┌────────

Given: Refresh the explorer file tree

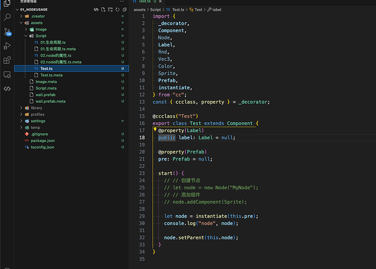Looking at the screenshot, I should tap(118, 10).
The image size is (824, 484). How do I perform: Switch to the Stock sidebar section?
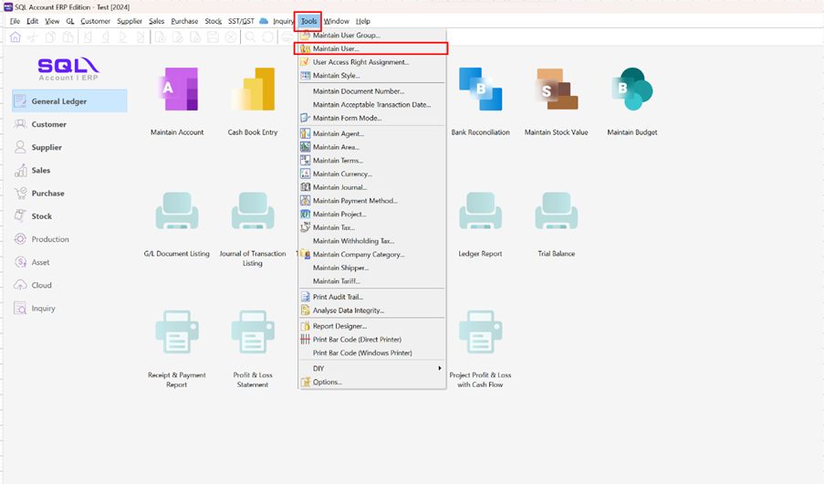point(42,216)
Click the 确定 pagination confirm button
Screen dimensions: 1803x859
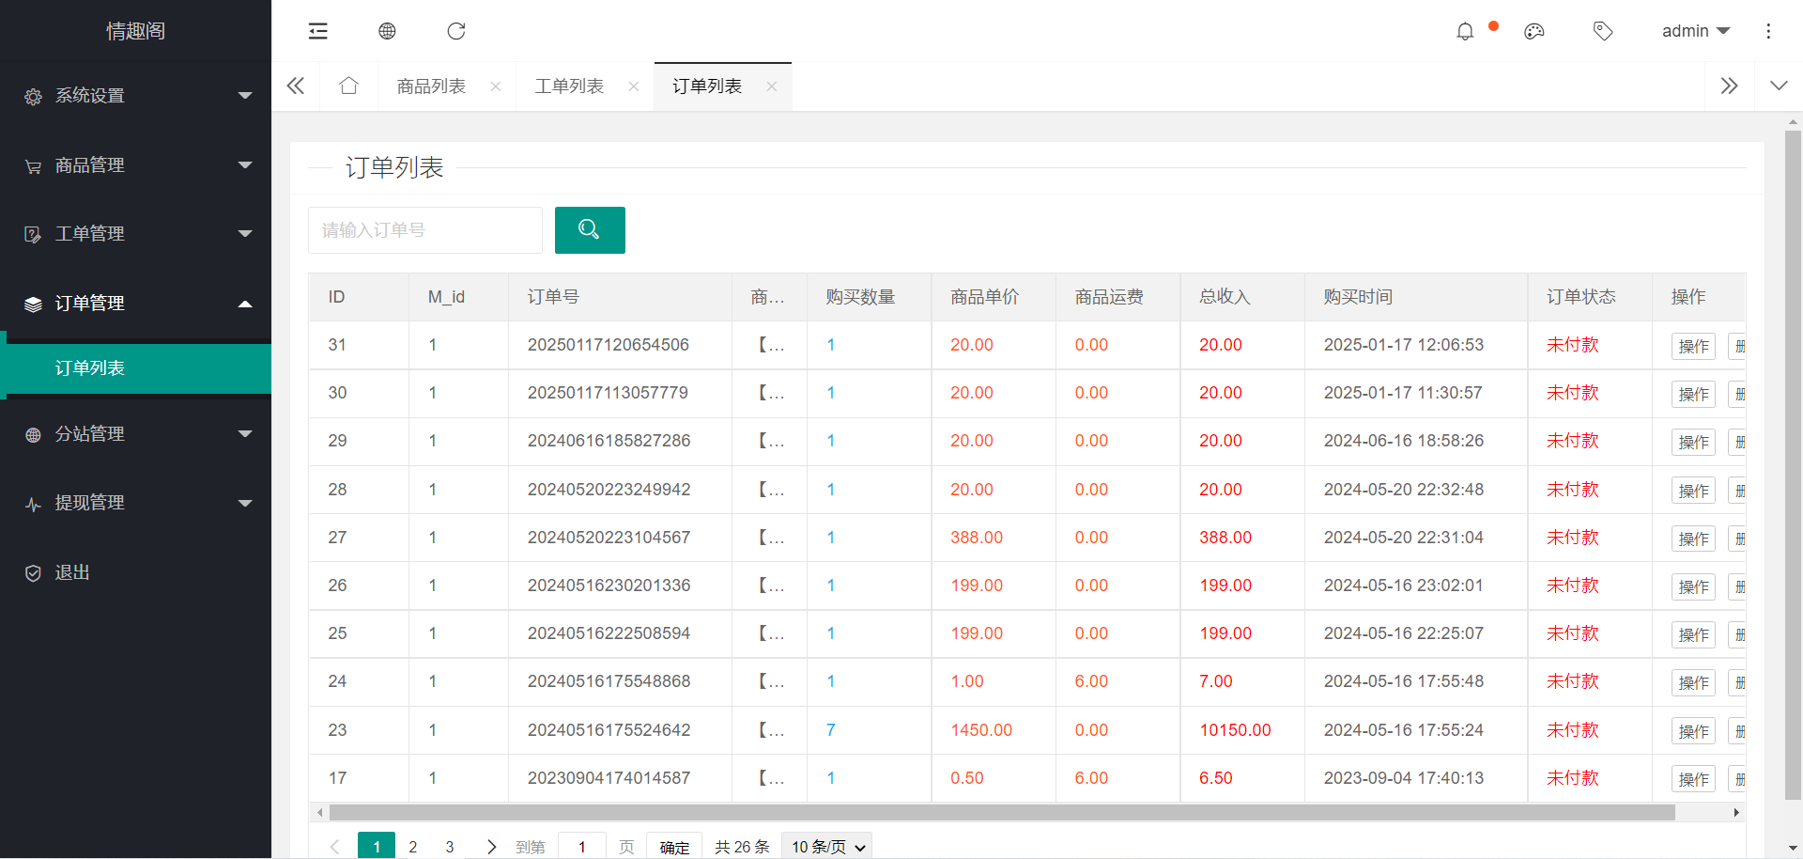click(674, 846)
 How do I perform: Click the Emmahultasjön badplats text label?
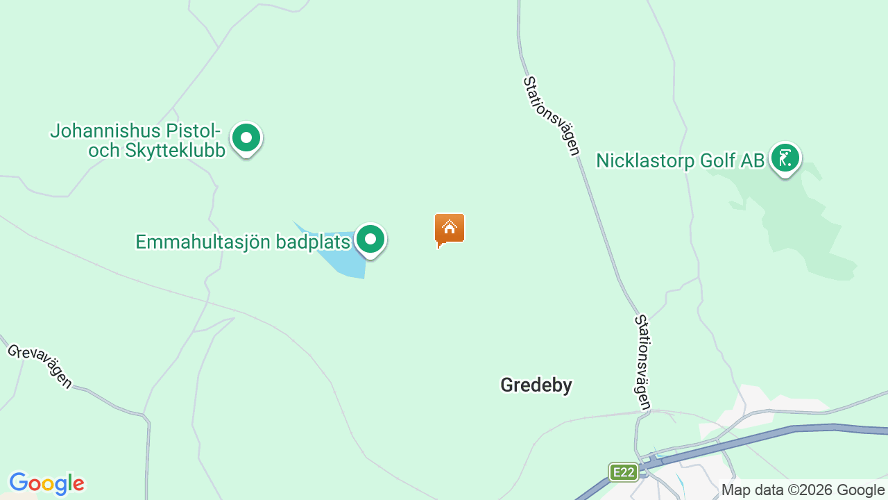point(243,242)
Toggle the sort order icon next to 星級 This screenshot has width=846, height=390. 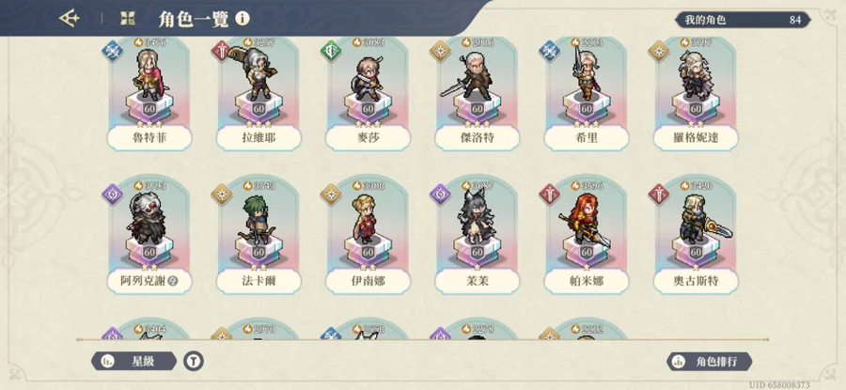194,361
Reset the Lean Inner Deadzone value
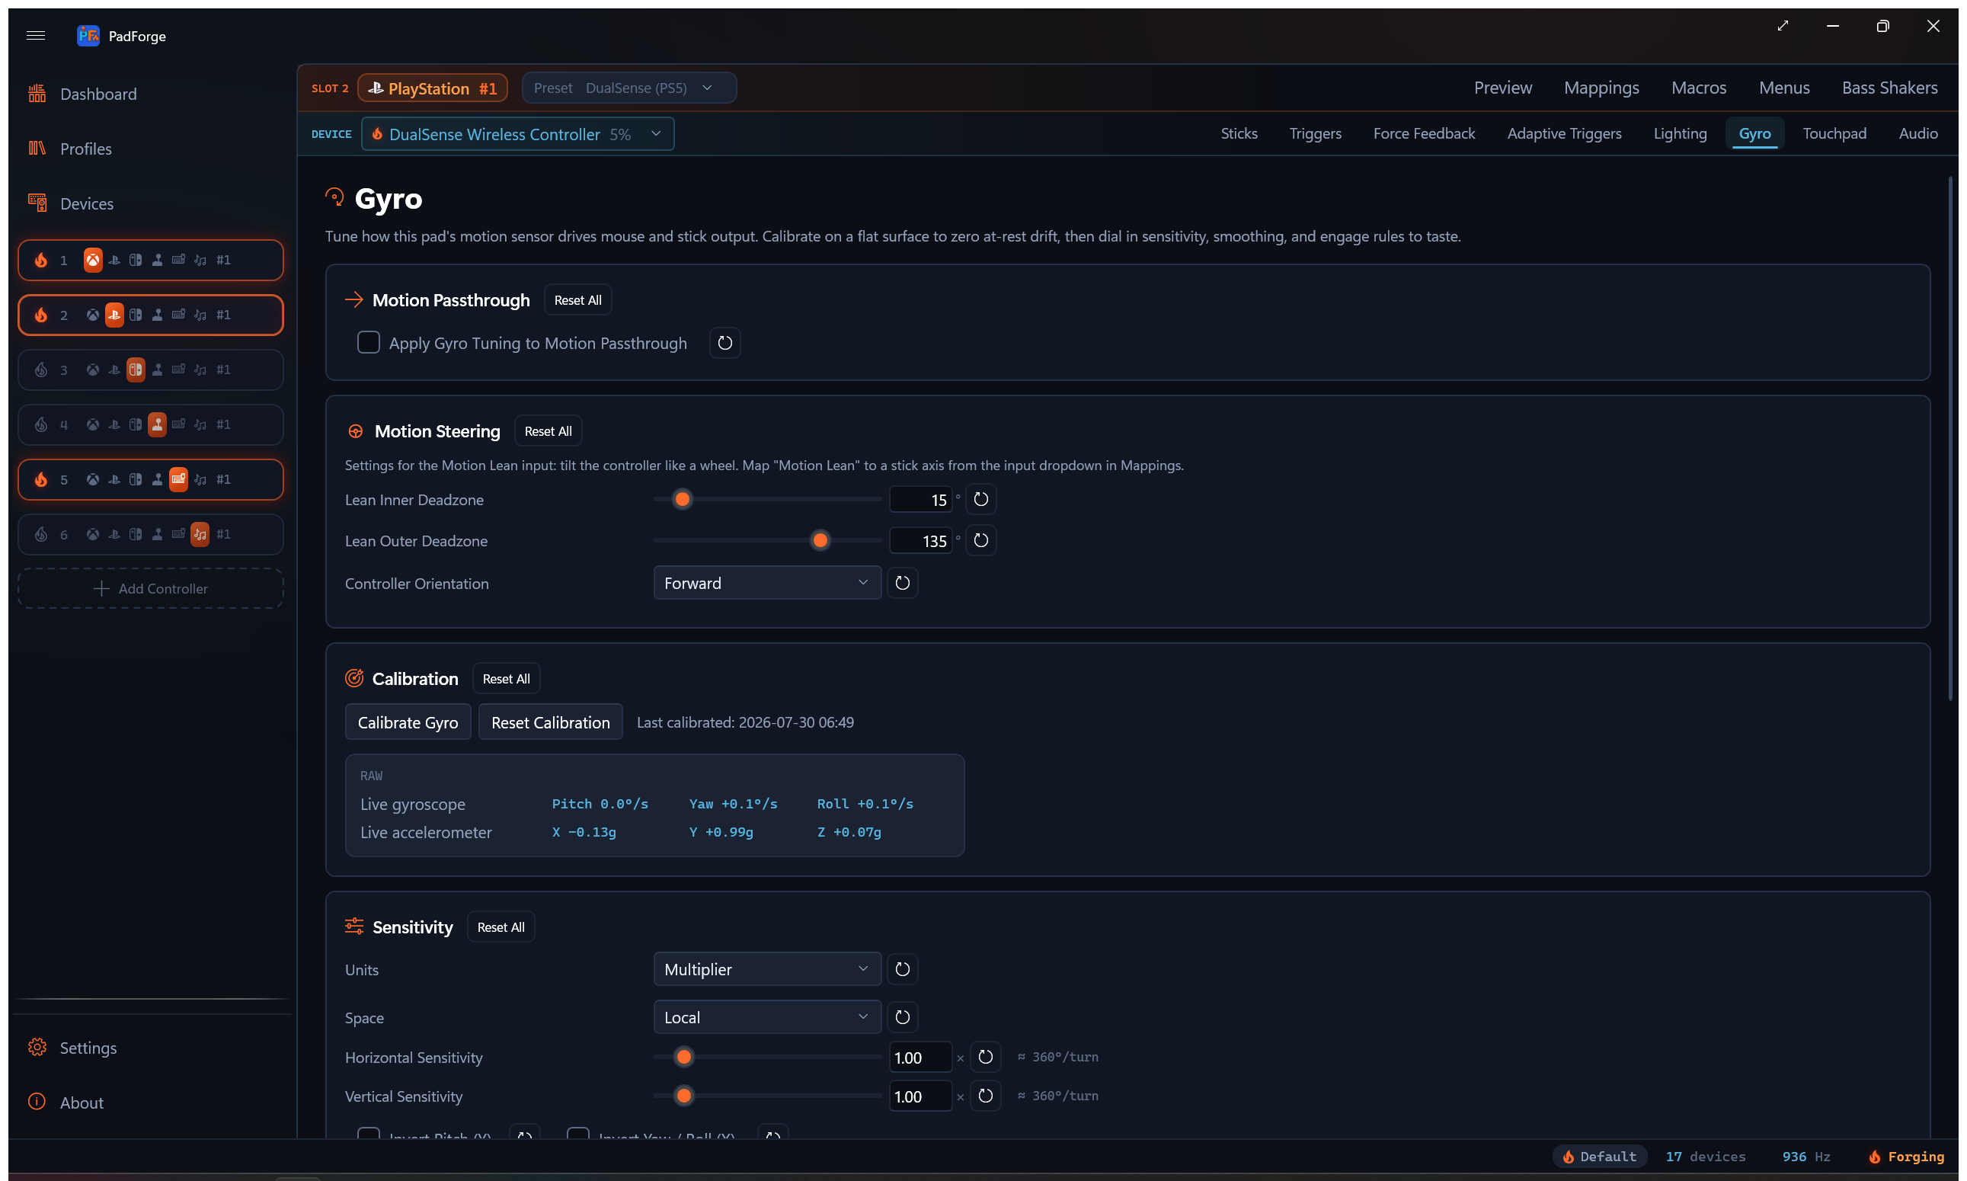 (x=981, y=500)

└────────
┌────────

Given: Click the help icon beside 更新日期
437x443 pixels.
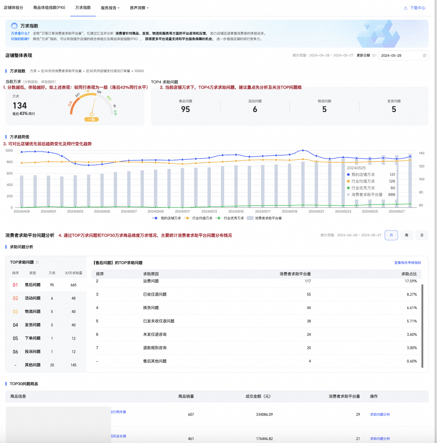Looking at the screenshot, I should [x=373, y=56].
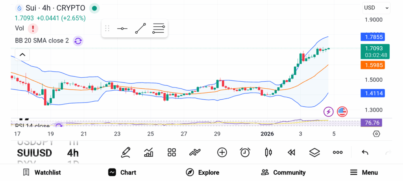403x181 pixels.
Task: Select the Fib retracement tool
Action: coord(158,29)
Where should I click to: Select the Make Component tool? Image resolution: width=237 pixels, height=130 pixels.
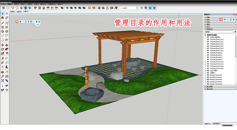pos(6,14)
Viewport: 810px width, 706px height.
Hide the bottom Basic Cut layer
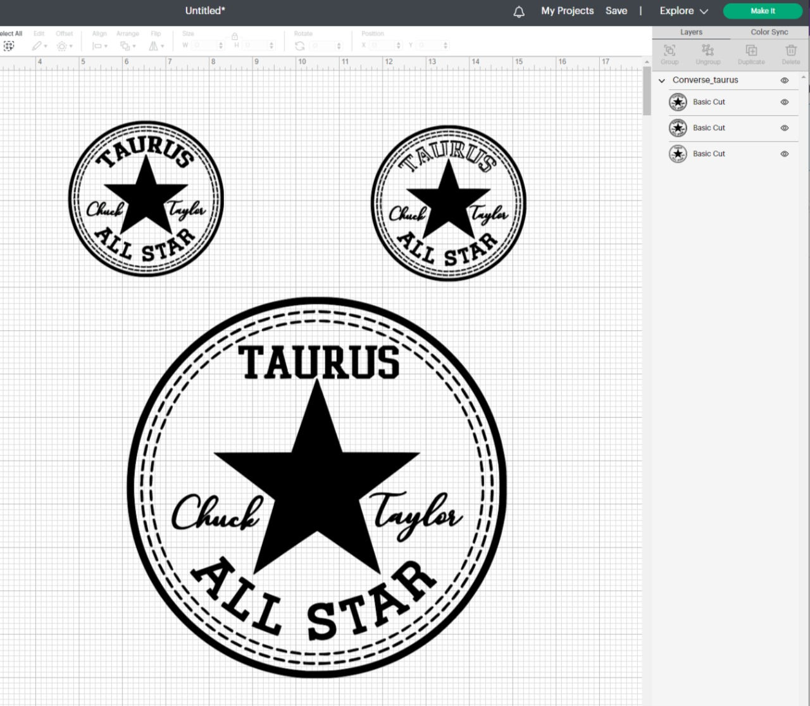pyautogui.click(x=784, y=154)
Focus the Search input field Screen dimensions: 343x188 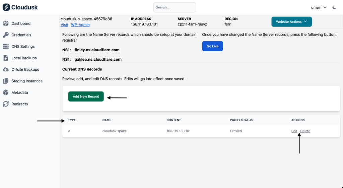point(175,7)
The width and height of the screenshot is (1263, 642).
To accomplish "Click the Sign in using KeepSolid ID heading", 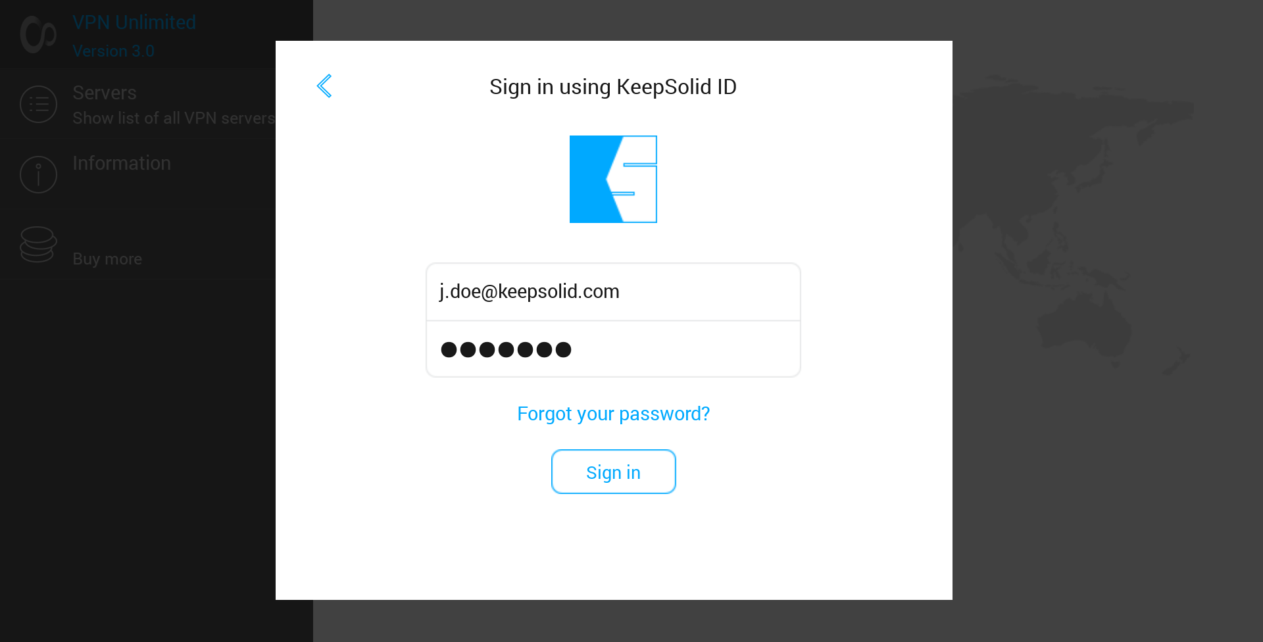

└────────

_What this task involves_: Look above for the line containing "Given: Click the help icon beside 更新日期", then copy exactly from it through the line containing "Viewport: 810px width, 706px height.", keeping both and leaving out pictures. Add nothing else.

_Finished task_:
Given: Click the help icon beside 更新日期
437x443 pixels.
Looking at the screenshot, I should [x=373, y=56].
403x181 pixels.
Task: Select the Fib retracement tool
Action: coord(158,29)
Where should I click to: Select the Make Component tool? Image resolution: width=237 pixels, height=130 pixels.
pos(6,14)
Viewport: 810px width, 706px height.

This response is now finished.